Summary: Sam’s powers return while he’s locked-up in solitary for six weeks. He uses them to communicate with Dean. They have a lot of time to practice, a lot of things left unsaid actually get said through the unusual method Sam comes up with. All that and an escape plan too.

Be sure to check out Winchesterchola's amazing art masterpost on tumblr here or on dreamwidth here.

Read it on AO3 right here.

~~**~~

It’s getting hard to tell whether this is real or not because the cell reminds him of some of the scenarios Lucifer would create for him in the Cage. The walls thick, impenetrable, impossible to scale or alter in any way. No activity—no interaction—no contact for days, weeks, years, he couldn’t tell…he can’t tell. There wasn’t light—there wasn’t sound, except his own voice and even that he didn’t believe was real after a while. At least in this prison cell in the here and now (it’s now, it’s happening is a constant chant he keeps going in his head at all times) there is occasional interaction when they try to get him to confess to plotting to murder the POTUS.

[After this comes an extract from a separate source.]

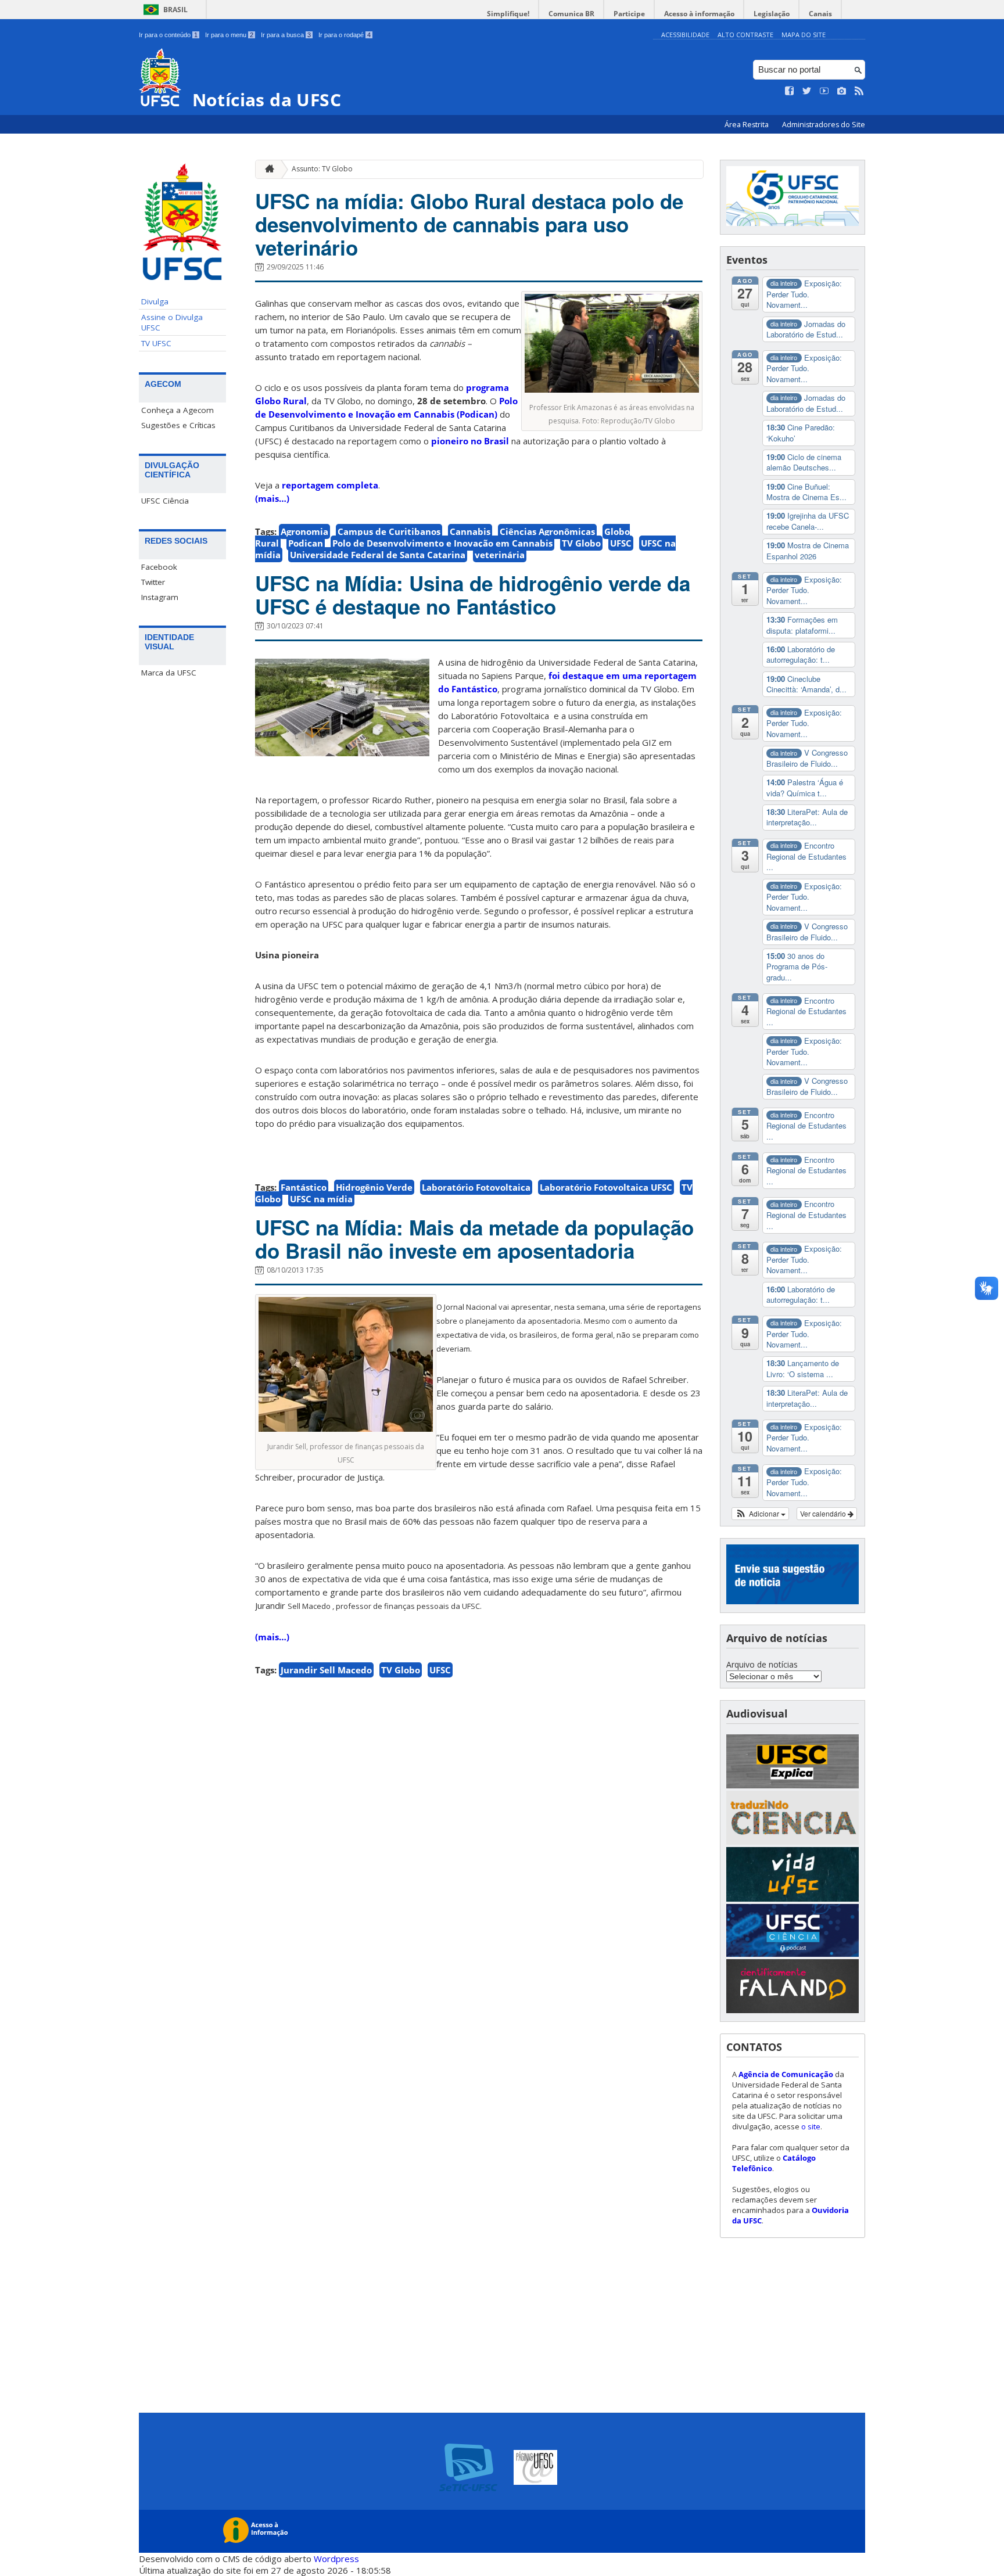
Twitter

Sam laughs remembering how Dean had called him the LOTUS which was remarkably witty for his brother.

Sigh.

His brother who he misses more than his own freedom, it would be bearable being locked up if only he could see Dean once in a while. The desperation he begins to feel is like coming down off demon blood, a craving so deep in his bones that he feels ready to shatter into uncountable shards. Dean is his glue, he keeps him stuck here in reality, keeps him together, gives him a reason to carry on and he wants—Oh how he wants to talk to Dean. To hear his voice, his noises that never stop until he’s so annoyed he’d be so grateful for any little slice of that kind of interaction. Or a shoulder bump, a hand on his knee, a shove through a doorway, all those incidental contacts he’s always stored up and treasured. Keeping them filed away in a secret box in his heart that he shamelessly rifles through now.

His secret box is filled with all the ways he’s had that contact with Dean, physical real contact, whether it’s fists in anger, or a welcome-back-to-life hug it’s remembered, cataloged, stored. So useful now when there’s nothing new to add to the box. A highlight reel plays in Sam’s mind, unbidden: today we’ll watch all the hugs I’ve ever gotten from Dean. Followed up with a short reel of all the times I’ve been unable to stop myself from hugging Dean. You’d think this would get boring but it doesn’t, it’s something Sam’s always done, his whole life. Greedy for any little bit of his brother’s attention even though he’s almost always had one hundred percent of it.

When they’d gotten a little older and Dean had started dating or hitting on girls as he’d brag, it got so much harder to keep hidden. Because Sam would have that contrast between how he saw Dean touch the girls (oh yes of course he watched that very closely) and how he’d craved a chance to get to feel that touch himself. Jealousy burning a hole through him, creating the space where the secret box belonged now. It was part of his internal organs, his system, fed with the demon blood he’d consumed as a baby and as a man, and also fed by the life he’d led with Dean.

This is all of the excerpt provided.